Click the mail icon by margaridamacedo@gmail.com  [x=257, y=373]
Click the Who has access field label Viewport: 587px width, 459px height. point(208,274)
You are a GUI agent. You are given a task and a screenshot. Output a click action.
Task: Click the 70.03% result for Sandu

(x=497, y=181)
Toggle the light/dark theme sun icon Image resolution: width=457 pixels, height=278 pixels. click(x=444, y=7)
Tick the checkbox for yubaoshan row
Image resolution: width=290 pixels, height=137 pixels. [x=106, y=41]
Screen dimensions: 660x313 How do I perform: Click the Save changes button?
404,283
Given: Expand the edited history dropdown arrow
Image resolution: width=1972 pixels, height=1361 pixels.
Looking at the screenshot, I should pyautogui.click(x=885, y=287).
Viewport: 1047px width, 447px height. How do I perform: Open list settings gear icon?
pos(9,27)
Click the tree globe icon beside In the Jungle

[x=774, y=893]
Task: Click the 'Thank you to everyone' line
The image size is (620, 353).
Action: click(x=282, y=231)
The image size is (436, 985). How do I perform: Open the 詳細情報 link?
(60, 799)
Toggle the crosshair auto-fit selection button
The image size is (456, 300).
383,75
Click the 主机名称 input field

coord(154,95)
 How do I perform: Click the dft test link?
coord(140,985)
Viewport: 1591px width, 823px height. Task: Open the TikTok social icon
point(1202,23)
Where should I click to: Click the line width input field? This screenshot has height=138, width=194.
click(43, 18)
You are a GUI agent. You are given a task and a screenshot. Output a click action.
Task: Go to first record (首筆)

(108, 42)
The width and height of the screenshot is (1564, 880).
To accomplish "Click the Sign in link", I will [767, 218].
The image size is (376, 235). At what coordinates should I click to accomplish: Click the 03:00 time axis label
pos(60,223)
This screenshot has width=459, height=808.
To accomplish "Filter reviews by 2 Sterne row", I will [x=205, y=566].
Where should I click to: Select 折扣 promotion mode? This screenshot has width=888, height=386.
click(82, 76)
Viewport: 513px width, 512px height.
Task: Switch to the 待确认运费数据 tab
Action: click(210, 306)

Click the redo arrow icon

=======

Exercise details
Pull out every line of the data above that contains the string "size", and copy each one unchanged.

Solved exercise
The image size is (620, 353).
The image size is (436, 985). How do I perform: Open the 詳細情報 link?
The image size is (456, 300).
The image size is (376, 235). At what coordinates should I click to accomplish: Click the 03:00 time axis label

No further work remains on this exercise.